Protective effects of physiological testosterone on advanced glycation end product‑induced injury in human endothelial cells.

The effect of testosterone, a sex steroid, on endothelial cells is controversial as it is uncertain if it has a protective effect on them. Whether physiological testosterone can inhibit the deleterious effects of advanced glycation end products (AGEs) on endothelial cells remains to be elucidated. The present study focused on elucidating the effect of testosterone on the injury of endothelial cells induced by AGEs. Human umbilical vein endothelial cells (HUVECs) were cultured in vitro and treated with AGEs in the presence or absence of various concentrations of testosterone. The cell viability in each group was measured using an MTS assay. Early‑stage apoptosis was detected using flow cytometry with Annexin V‑fluorescein isothiocyanate/propidium iodide double staining, and the expression levels of apoptosis‑associated proteins, B cell lymphoma‑2 (Bcl‑2), Bcl‑2‑associated X protein (Bax) and caspase‑3, were determined using western blot analysis. Oxidative stress and pro‑inflammatory parameters in the medium were evaluated using an enzyme‑linked immunosorbent assay. The MTS results showed that AGEs significantly decreased the proliferation of HUVECs, whereas a physiological concentration of testosterone alleviated this damage.
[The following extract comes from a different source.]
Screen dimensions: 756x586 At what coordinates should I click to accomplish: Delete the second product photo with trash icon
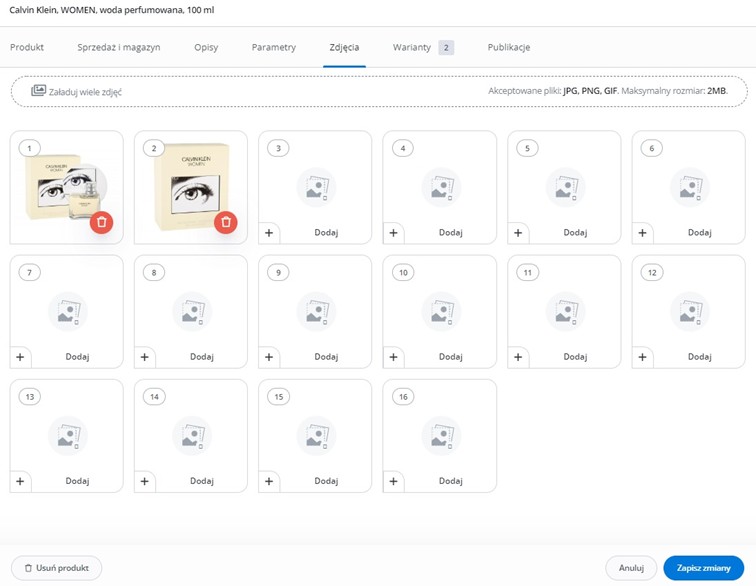click(226, 222)
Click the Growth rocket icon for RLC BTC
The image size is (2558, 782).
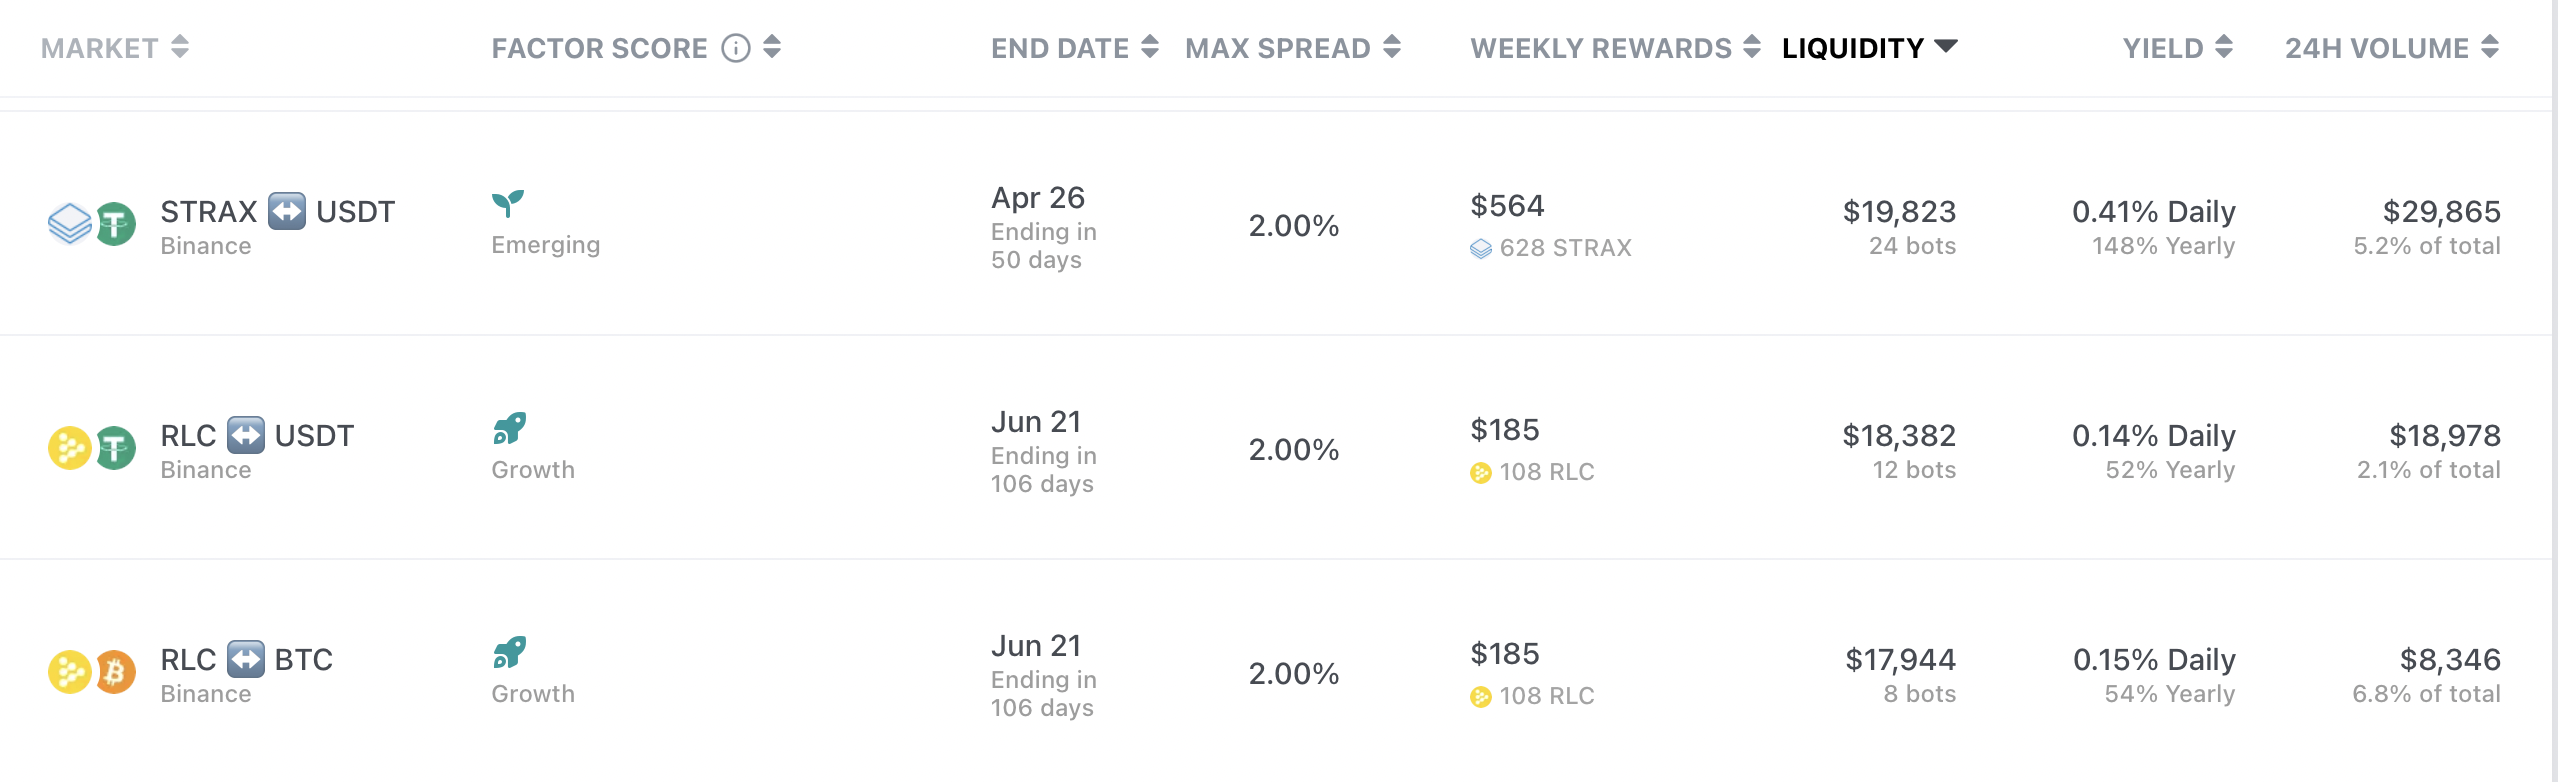tap(509, 652)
Physiological concentrations of testosterone protected the HUVECs from AGE‑induced apoptosis, mediated by caspase‑3 and Bax/Bcl‑2. In addition, treatment of the HUVECs with AGEs caused a significant decrease in anti‑oxidative parameters, but increased the concentrations of malondialdehyde and tumor necrosis factor‑α. The activation of Janus kinase 2 and signal transducer and activator of transcription 3 was significantly increased by incubation with AGEs. However, pre‑incubation with a physiological concentration of testosterone attenuated these changes. Therefore, the data obtained in the present study established the potential role of physiological testosterone in ameliorating AGE‑induced damage in HUVECs.